Architecture
The backend is a set of small, single-purpose services on AWS. Each owns one job and one slice of data, and services communicate through events. Any service can fail, restart, or be redeployed on its own, and a bug is contained to one job.
| Component | Job |
|---|---|
| Pricer | Streams prices from the exchange feeds, computes fair value, issues firm quotes behind the safety-gate chain |
| Scanner | Watches the chain, detects orders, runs the refusal checks, admits or skips |
| Settler | The only component that touches the desk's wallets; executes fills and claims, at most once each |
| Hedger | Plans, places, monitors, and unwinds hedge positions across exchanges; reconciles against exchange truth |
| Inventory | The exact-integer ledger of every balance and reservation |
| Offchain | Pushes order status to the app in real time |
| Partner API | Runtime configuration surface and keyed access for programmatic partners |
| Admin | Authentication and session security for the console |
| Monitoring | Dashboards, alarms, and severity-tiered alerting |
| Edge gateway | Public entry point: routing, rate limiting, connection handling |
Cross-cutting properties
These apply across all services:
- The chain is the source of truth. Services observe it and react; none holds authoritative state the chain contradicts. After any missed event, reconciliation rebuilds the correct picture from the ledger.

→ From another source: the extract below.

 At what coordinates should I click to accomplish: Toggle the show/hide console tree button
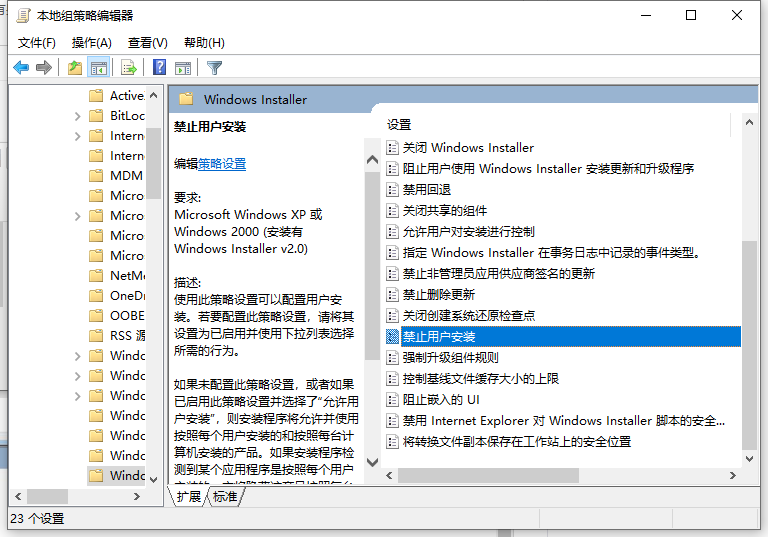coord(98,68)
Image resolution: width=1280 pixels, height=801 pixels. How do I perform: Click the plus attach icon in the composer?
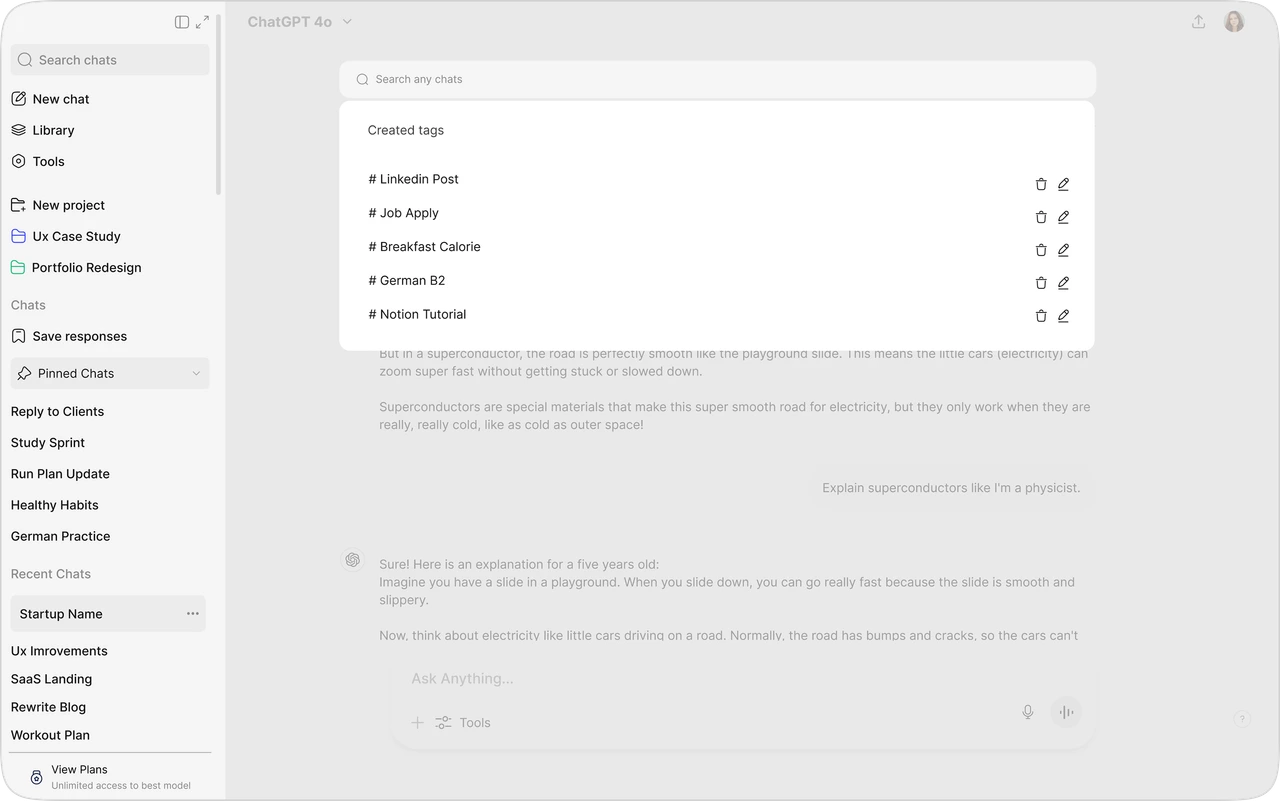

- Fail closed. Without a price feed there is no price, without confirmed hedge capacity there is no quote, and without a matching quote there is no fill.
- Redundant checks on the money path. The scanner's admission checks are re-run independently by the settler before capital moves, so a bug in one is caught by the other.
- Every funds-at-risk path has a dead-letter queue and an alarm: a failed message is captured rather than dropped, and a human is paged.
- Geo-redundant connectivity to exchanges, so a regional block or outage cannot silence all feeds at once.